A front-page article in today’s Wall Street Journal maintains that “lending at many of the nation’s largest banks fell in recent months.”
The WSJ cited as evidence a 1.4% decline last quarter in “outstanding loan balances” at 10 of the 13 large banks to receive TARP funds.
Not so fast. As comments on the article rightly point out, there is a big difference between “outstandings” and “originations.” Here’s one such comment by James DeLuccia:
The story highlights ‘LENDING’ but the data is for ‘OUTSTANDING’ loans – these are completely different yet used interchangeably throughout the article. Outstanding loans are down 1.4% – no shock there, real estate portfolios and mark-to-mark has brought down the values of these assets. Lending is happening but perhaps quarter to quarter that lending is down, but that is not what is communicated. So – is this convenient use of verbiage and statistics, or are banks really not lending at all / lending 1.4% less on a quarter by quarter basis?
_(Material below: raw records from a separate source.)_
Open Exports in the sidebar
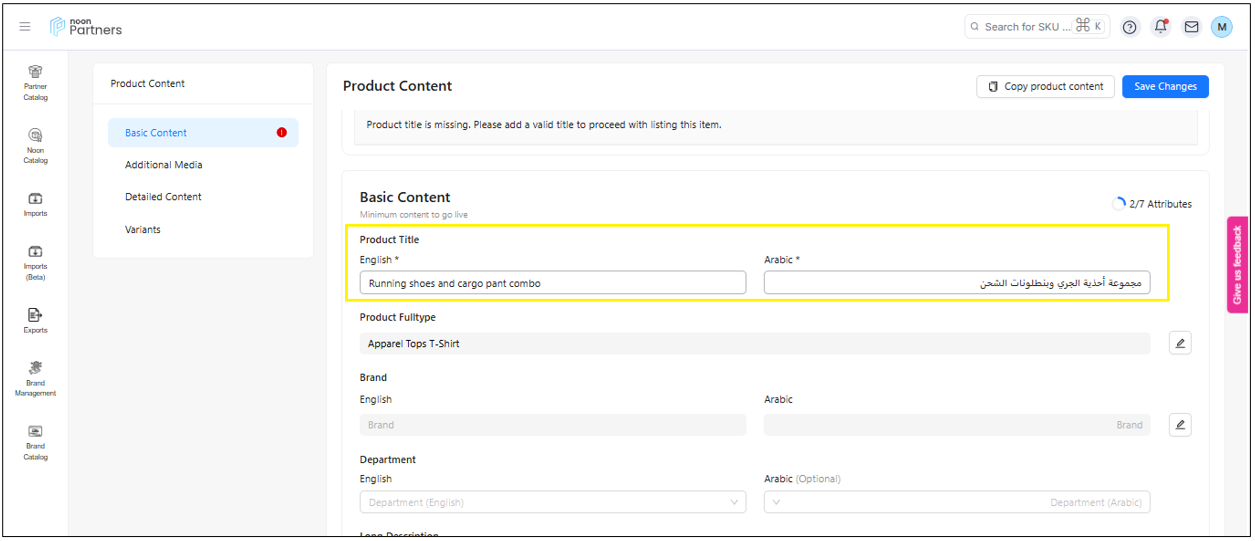This screenshot has width=1255, height=541. tap(35, 320)
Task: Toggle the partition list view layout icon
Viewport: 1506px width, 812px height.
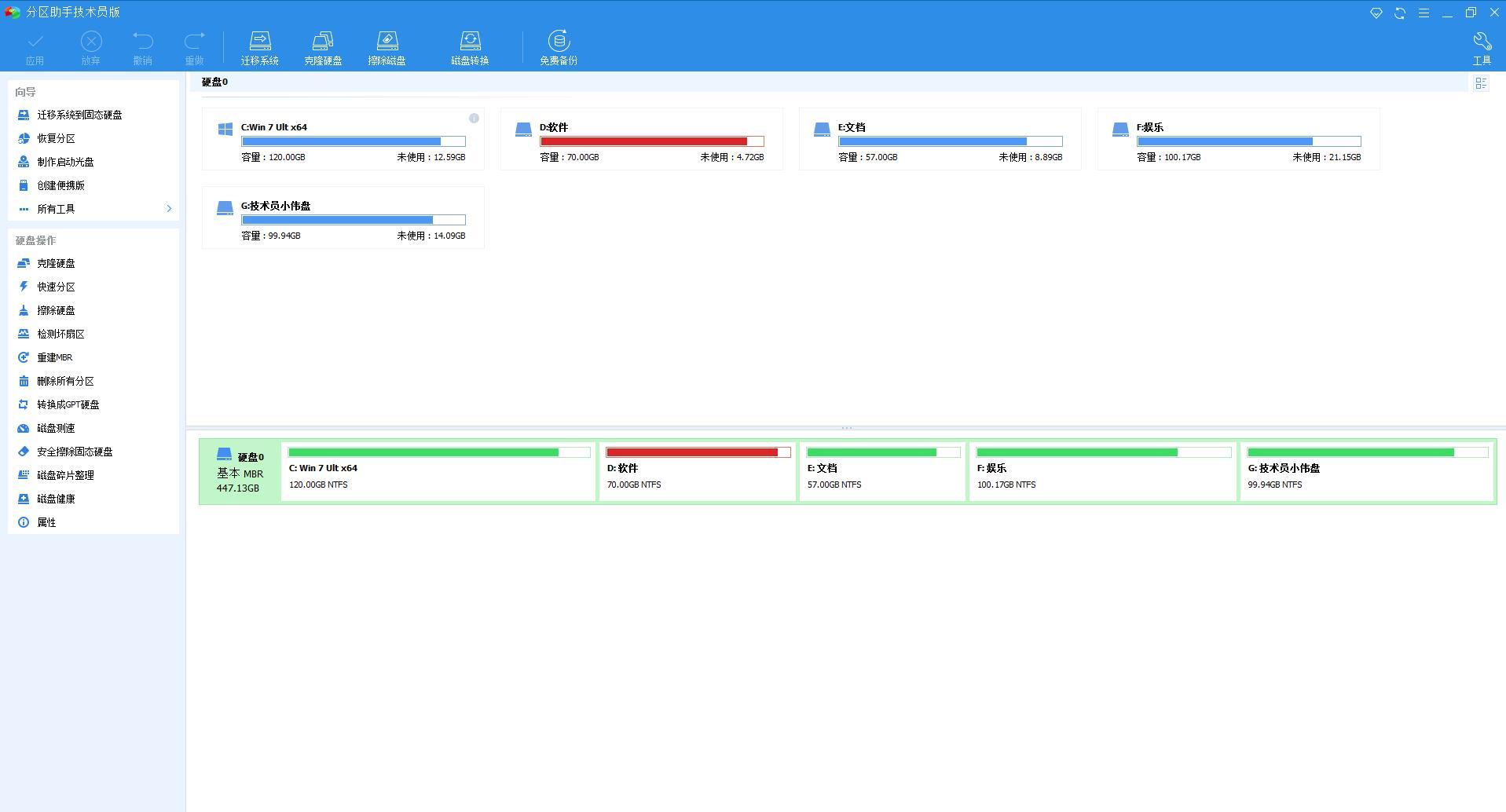Action: coord(1481,83)
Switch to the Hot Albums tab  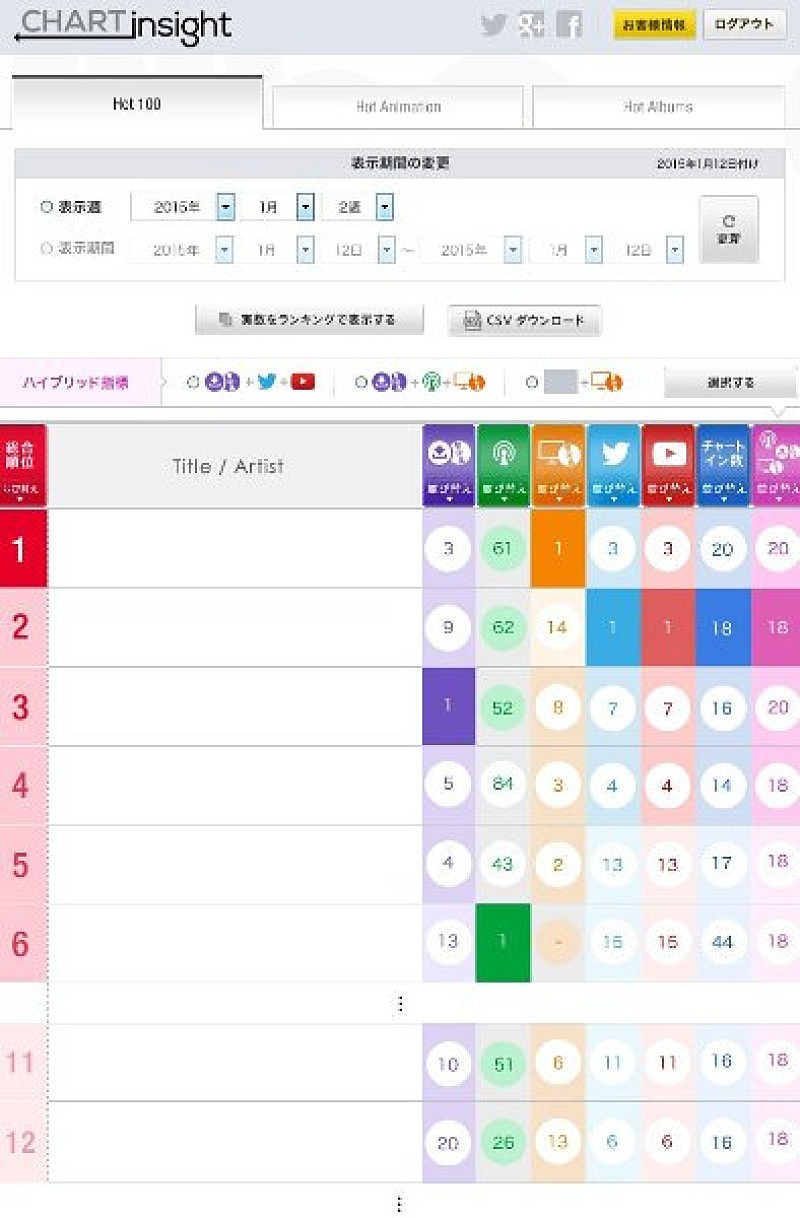point(661,106)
Further – what is considered “Lending” – banks provided credit lines to businesses who are pulling down revolvers to keep their finances strong (that is why they have these established credit lines), but this is not considered NEW loans. So, are banks “lending” – of course – how much and where is it going is a huge question as it provides clarity to where the economy is headed.
Looking forward to greater transparency and more prudent business practices.
I couldn’t agree more. This is an important distinction to make, because the article claims banks are reducing their lending “even after they received $148 billion in taxpayer capital that was intended to help the economy by making loans more readily available.” (Why the banks quoted in the story did not address this shortcoming in the article’s thesis is beyond me.)
I did some math on one of the banks listed in the story, KeyCorp. After taking out just chargeoffs, KeyCorp’s outstandings fell by just 0.2% in the quarter. That’s at best an anomaly, when you consider the fact that Key has more than $76.5 billion of loans outstanding.
Rather than raise the hackles of the public, the WSJ should prudently explain the changes in loans outstanding last quarter.